(Element and text position data)

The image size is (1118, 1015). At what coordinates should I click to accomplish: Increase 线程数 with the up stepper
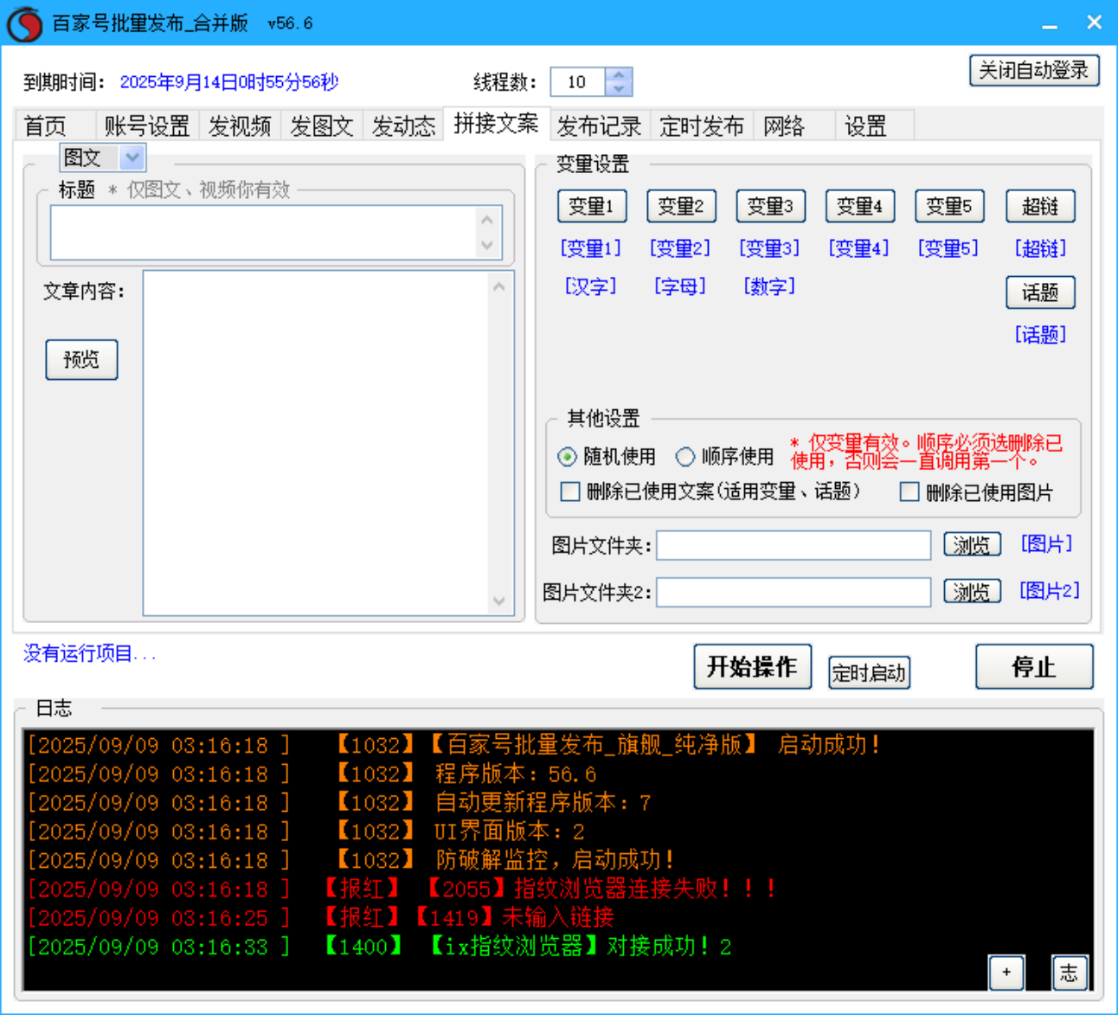(x=618, y=75)
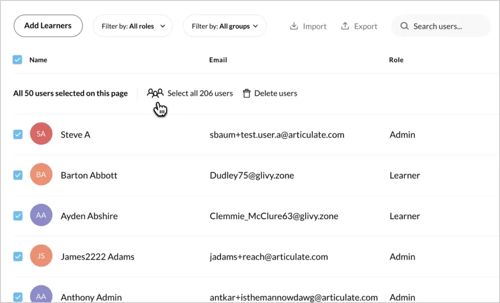This screenshot has width=500, height=303.
Task: Click the trash can delete icon
Action: coord(247,93)
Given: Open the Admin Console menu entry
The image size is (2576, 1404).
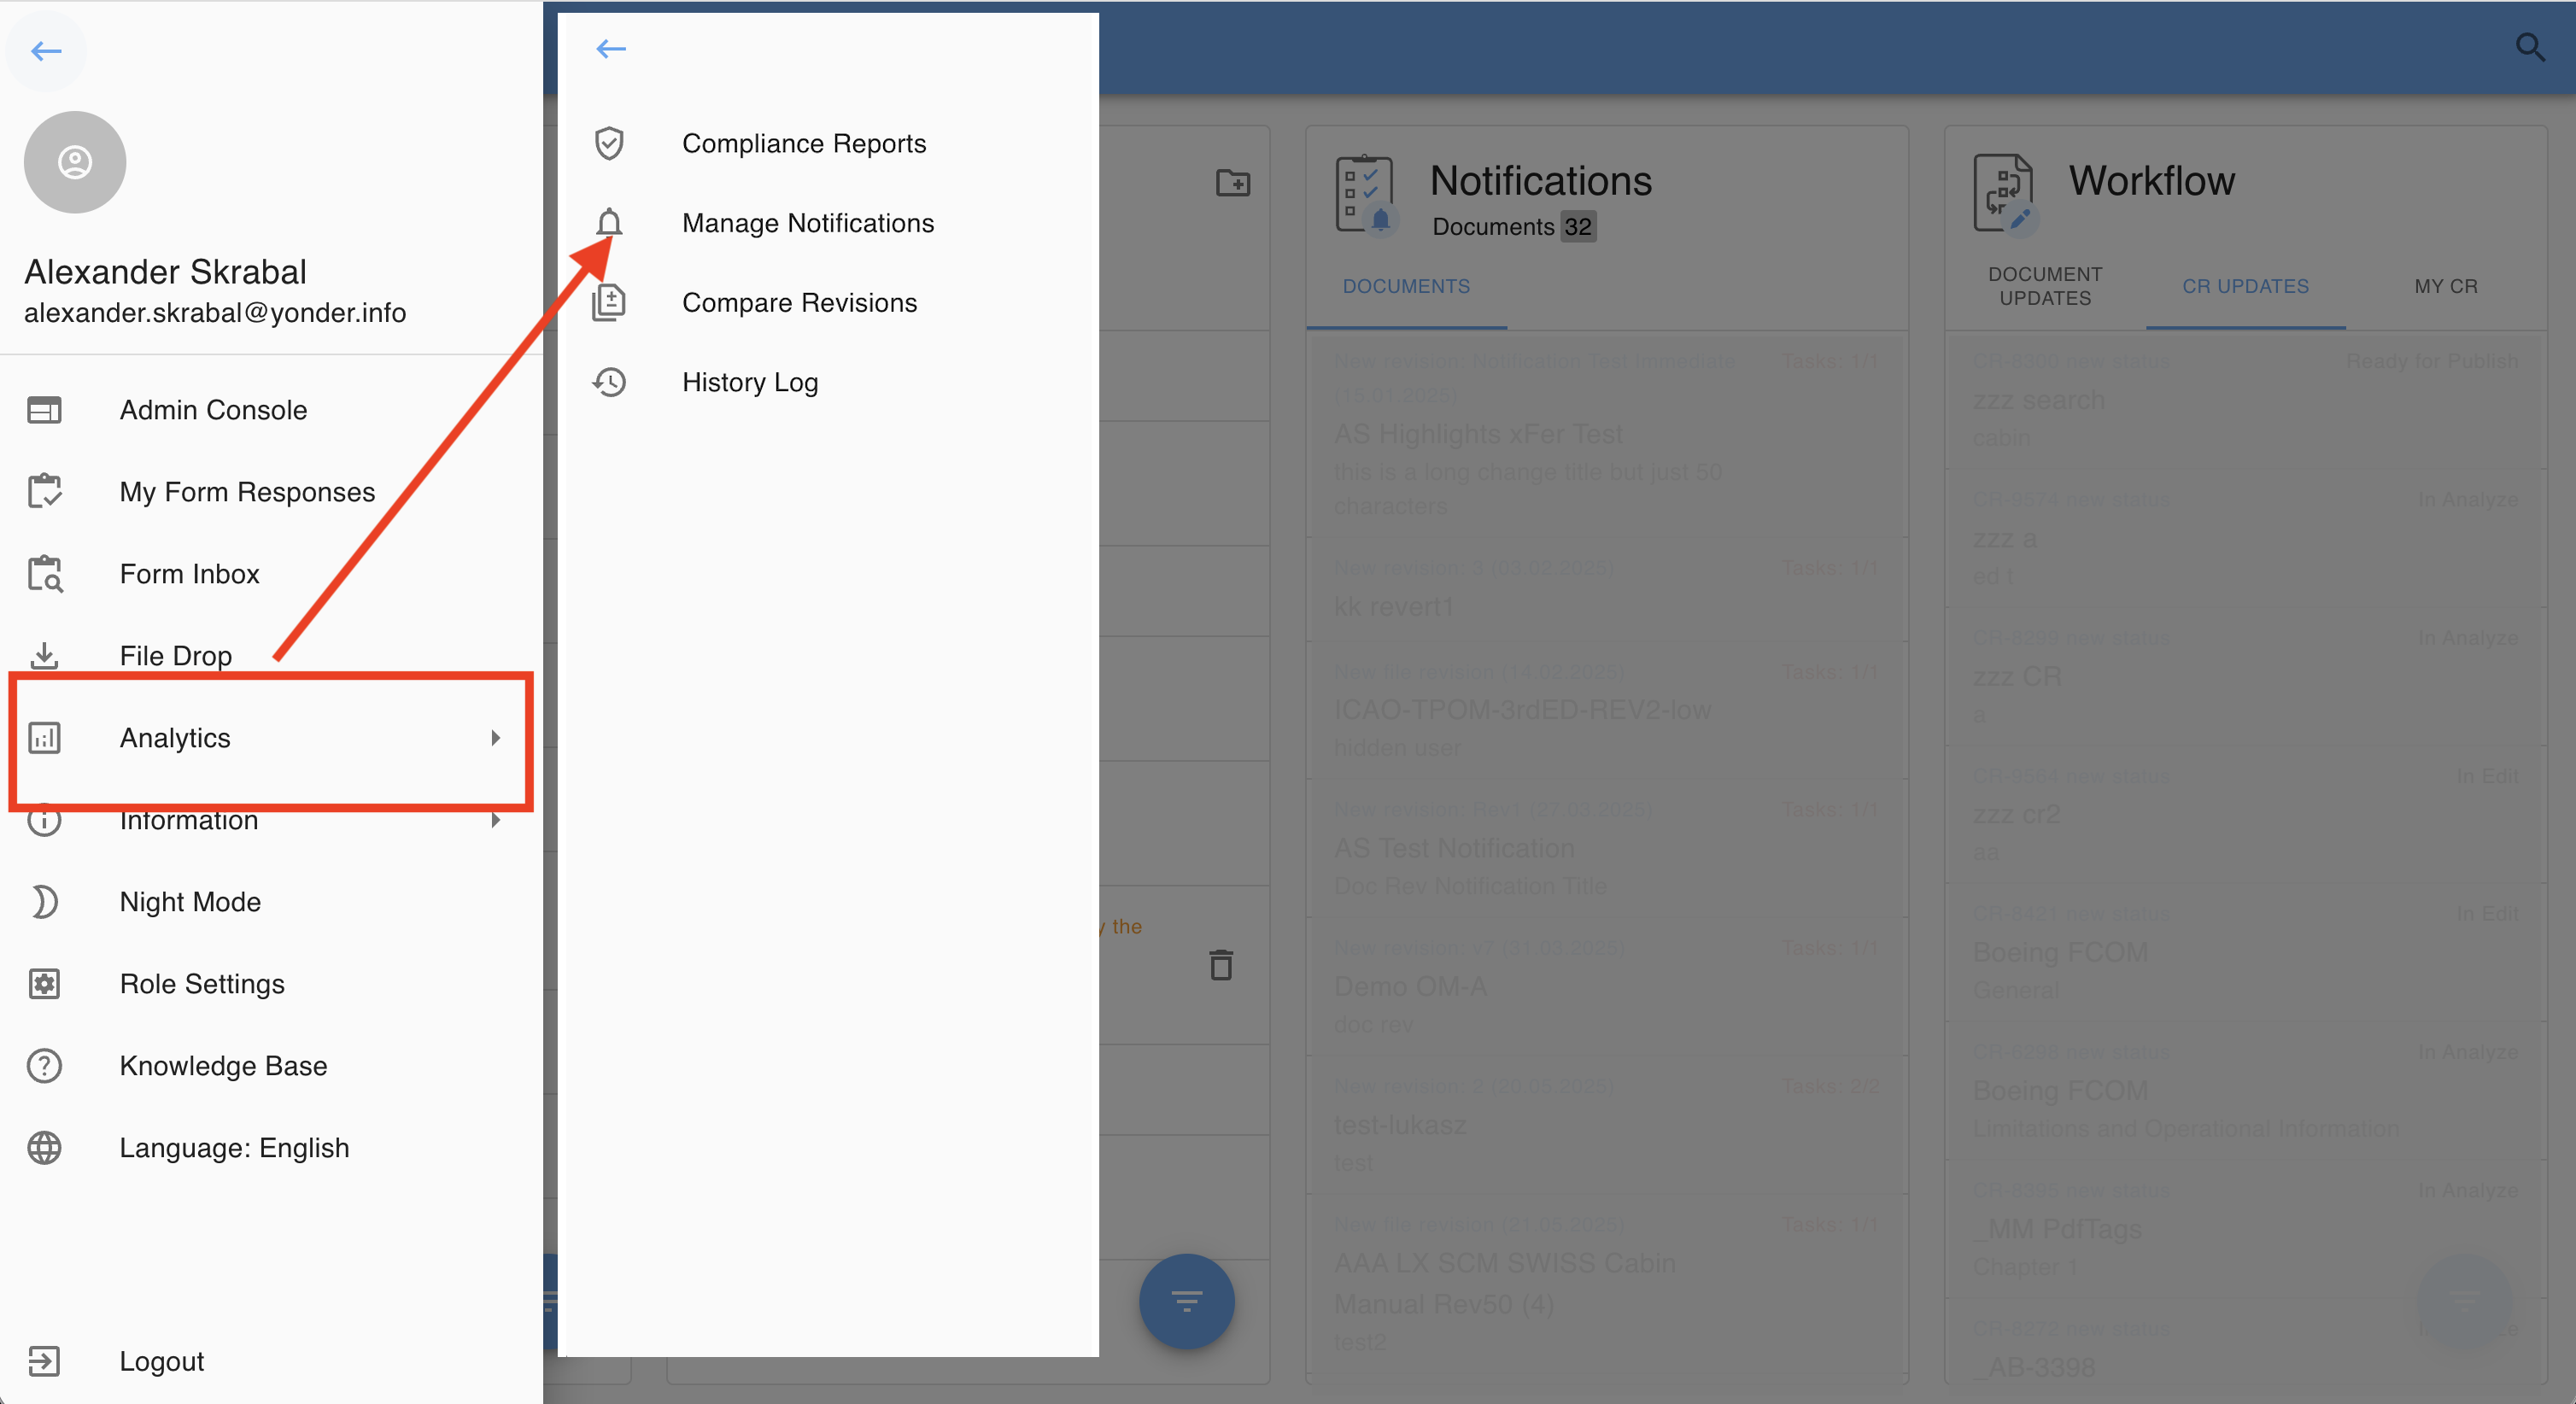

#### [Short exercise]
Reproduce the stretch from the start of the records through the line containing "Action: coord(247,93)", word for word. Leave the pictures out of your answer.

#### [Task solution]
The image size is (1118, 1015). At what coordinates should I click to accomplish: Increase 线程数 with the up stepper
(x=618, y=75)
This screenshot has width=500, height=303.
Task: Click the trash can delete icon
Action: coord(247,93)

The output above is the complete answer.